Experts say forest fires have revealed a fundamental flaw in a big emissions trading scheme. 

One of the world's largest emissions trading scheme initiatives allows polluters to buy ‘carbon credits’ stored in California forests to offset CO2 emissions, but new data has exposed issues in the climate mitigation program’s design. 

California’s carbon offset program was established to utilise the ability of trees to absorb and store carbon and applies to around 75 per cent of statewide emissions allowances.

The program allows forest owners to earn ‘carbon credits’ for preserving trees. Polluters buy credits so that they can emit more CO2 than they would otherwise be allowed to under state law. 

Each credit represents one ton of CO2. This exchange is supposed to balance out emissions to prevent an overall increase of CO2 in the atmosphere.

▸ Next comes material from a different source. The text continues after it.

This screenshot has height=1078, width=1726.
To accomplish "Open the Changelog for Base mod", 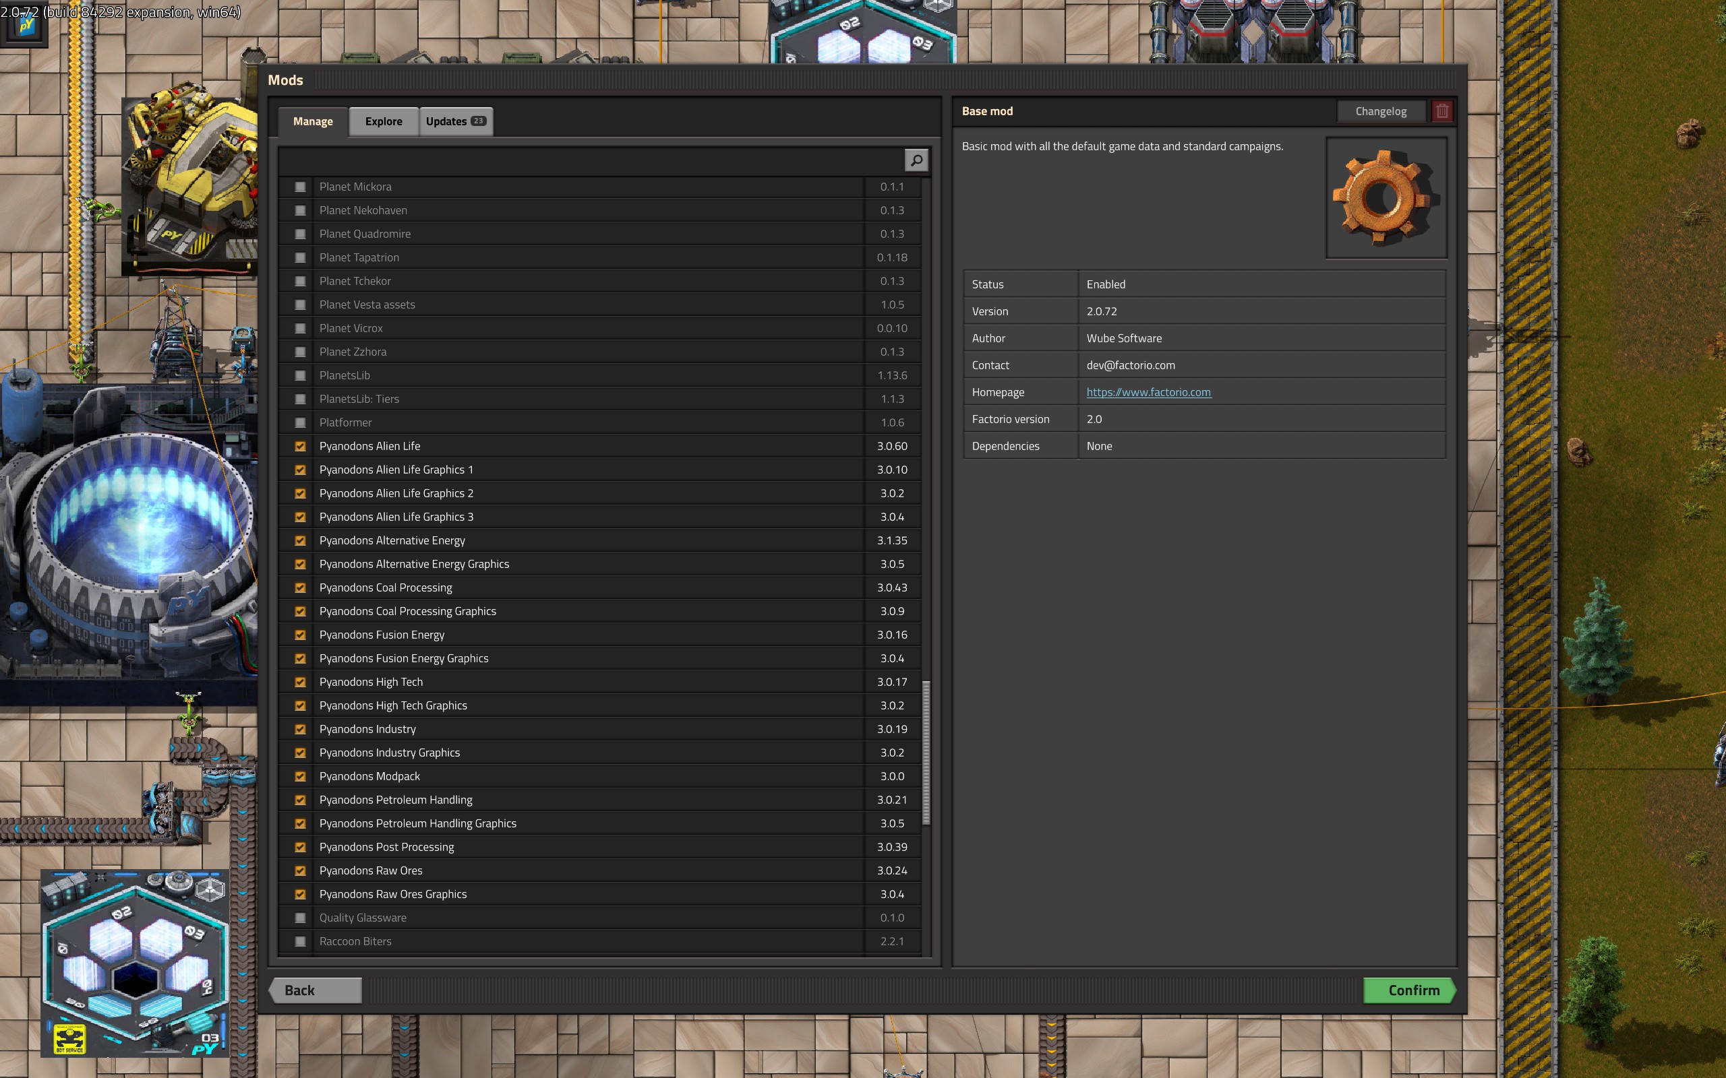I will pyautogui.click(x=1380, y=111).
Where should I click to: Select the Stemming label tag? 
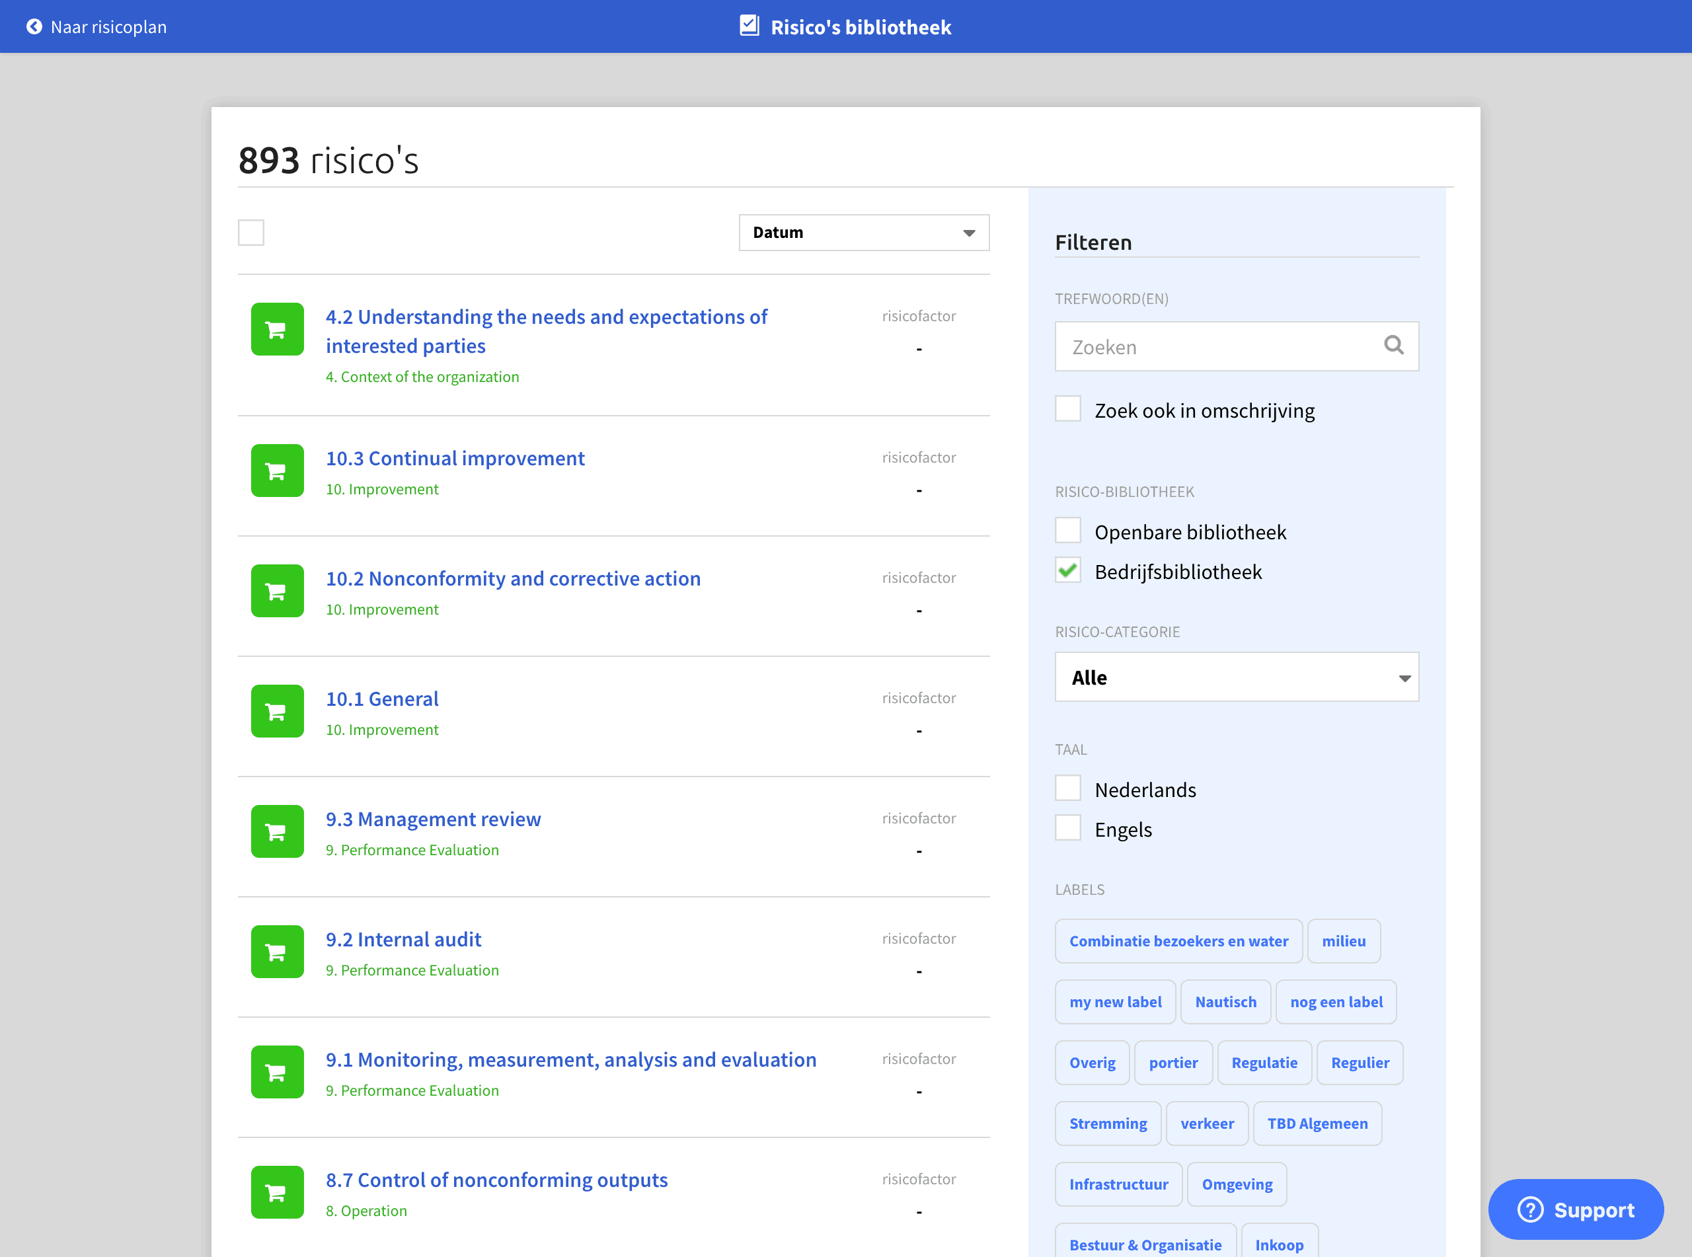pos(1107,1124)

To ensure this balance, carbon pools should permanently store carbon. However, trees are only temporary carbon pools.

As California law requires a storage duration of at least 100 years, the California Air Resources Board, which implements the state’s primary climate law, has developed a self-insurance mechanism called a buffer pool.

The buffer pool is meant to absorb any losses when trees in participating forests die and release their carbon back to the atmosphere.

But recent research says that carbon losses from wildfires within the offset program’s first 10 years have depleted at least 95 per cent of the contributions set aside to protect against all fire risks over 100 years. 

Likewise, the potential carbon losses associated with a single disease and its impacts on a single species are large enough to fully hinder the total credits set aside for all disease- and insect-related mortality over 100 years.

“In just 10 years, wildfires have exhausted protections designed to last for a century. It is incredibly unlikely that the program will be able to withstand the wildfires of the next 90 years, particularly given the role of the climate crisis in exacerbating fire risks,” says researcher Dr Oriana Chegwidden. 

The experts say the study shows a fundamental design problem with California’s forest carbon offset program. 

The climate crisis is accelerating and intensifying risks such as wildfires, diseases, and droughts. From the results, it looks like California’s buffer pool is not prepared to deal with such risks.